I nuovi audio sul delitto di Garlasco depositati in Procura: svelano presunto depistaggio nelle indagini su Sempio

Gli audio su un possibile depistaggio nella nuova inchiesta sul delitto di Garlasco sono stati depositati in Procura a Milano. Della loro esistenza e del loro contenuto – seppur svelando solo una piccola parte – ne aveva parlato più volte la criminologa Roberta Bruzzone ultimamente al programma tv Quarto Grado dicendo che aveva consegnato tutto il materiale a un avvocato data la delicatezza del contenuto. Oggi 23 aprile lo studio legale Gasperini Fabrizi ha formalizzato il deposito in Procura.
In un comunicato stampa su Facebook lo studio precisa: "Lo Studio Legale Gasperini Fabrizi rende noto che sono stati formalmente depositati all’attenzione della Procura Generale di Milano i contenuti audio relativi a condotte suscettibili di assumere rilievo nell’ambito della nuova indagine concernente il delitto di Garlasco. Il deposito è stato accompagnato da una articolata ricostruzione, finalizzata a contestualizzare il significato dei suddetti materiali e a definirne la possibile rilevanza. Per evidenti ragioni di tutela del segreto investigativo e nel pieno rispetto dell’attività dell’Autorità Giudiziaria procedente, il contenuto degli audio e dell’esposto non potrà essere oggetto di divulgazione mediatica da parte di questo Studio ivi comprese formulazioni di ipotesi a riguardo".

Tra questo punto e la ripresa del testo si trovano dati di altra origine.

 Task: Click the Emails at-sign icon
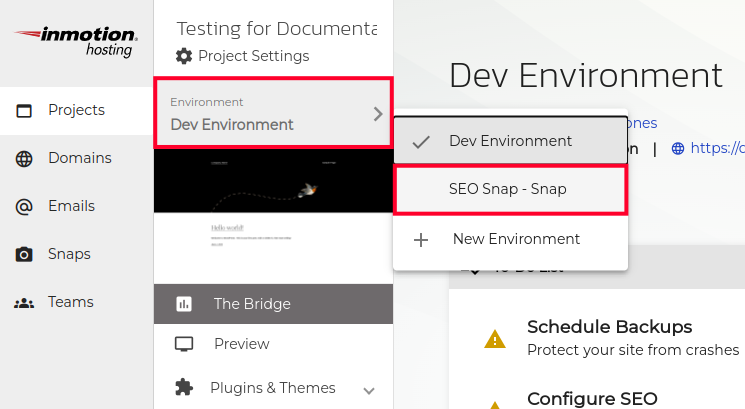click(24, 206)
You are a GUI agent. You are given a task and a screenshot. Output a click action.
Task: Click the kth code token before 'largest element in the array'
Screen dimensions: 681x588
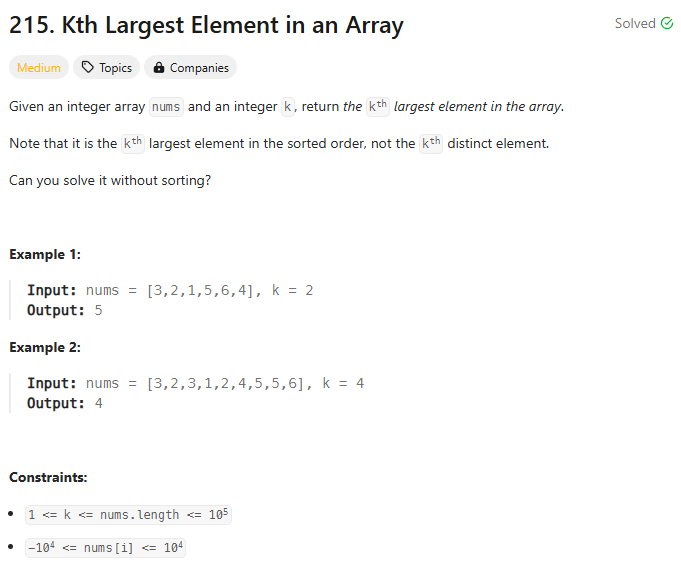[377, 106]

Nel dettaglio, gli audio – non ancora diffusi – farebbero riferimento a conversazioni di quest'anno in cui si parlerebbe di una presunta pista alternativa che coinvolge più persone, tra cui l'attuale indagato Andrea Sempio, ma anche uno scenario alternativo rispetto alla verità giudiziaria. Le conversazioni registrate svelerebbero soprattutto pressioni esercitate nel tentativo di deviare le indagini.

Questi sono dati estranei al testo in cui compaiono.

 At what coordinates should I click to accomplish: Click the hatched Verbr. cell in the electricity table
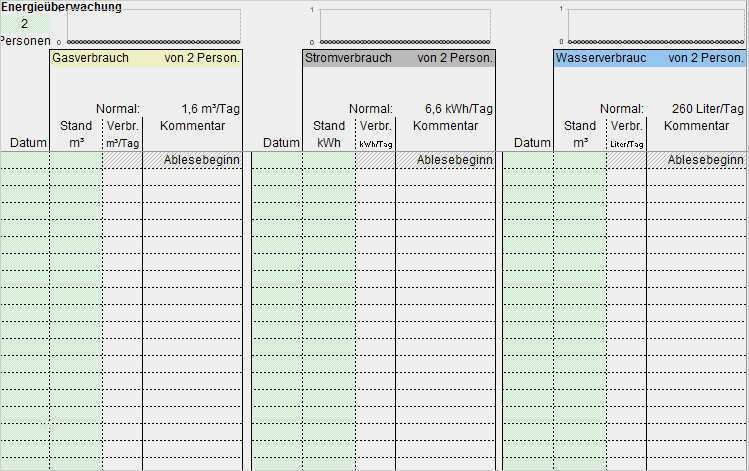coord(375,160)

Intervista da Fanpage.it nei giorni scorsi Roberta Bruzzone aveva precisato di non credere alla pista alternativa che coinvolgerebbe sulla scena del crimine di Stefania Cappa (cugina di Chiara Poggi), Michele Bertani (amico di Andrea Sempio e morto suicida nel 2016) e lo stesso Sempio (attuale indagato per l'omicidio a Garlasco). Il movente? Legato alla droga. "Quella contenuta negli audio – precisa la Bruzzone – è una pista delirante, non credo assolutamente al contenuto negli audio, ovvero che questi tre abbiano ucciso Chiara Poggi. Ho sempre ribadito in più occasioni che non credo a quello che dicono: non ho cambiato idea su quello che penso di questo delitto, ovvero che sia stato Alberto Stasi a uccidere Chiara Poggi. Semplicemente sono in possesso di audio che hanno una componente sconcertante e inquietante dove vengono riferite delle attività che, a mio modo di vedere, potrebbero essere reati procedibili d'ufficio e quindi gravi. Le persone registrate fanno intendere di avere contatti indebiti con alcuni investigatori che fanno parte della squadra che si sta occupando della nuova inchiesta. Se sia vero o meno io non posso saperlo ma certo negli audio questa vicinanza viene più volte sbandierata e con aspetti concreti".
Intanto è atteso per domani un incontro tra il procuratore di Pavia Fabio Napoleone e la procuratrice generale di Milano Francesca Nanni sull'indagine Garlasco. Il colloquio lo ha richiesto Napoleone. Oltre agli audio i due magistrati potrebbero parlare anche del possibile giudizio di revisione della sentenza di condanna, nel caso in cui i legali richiedano appunto la revisione.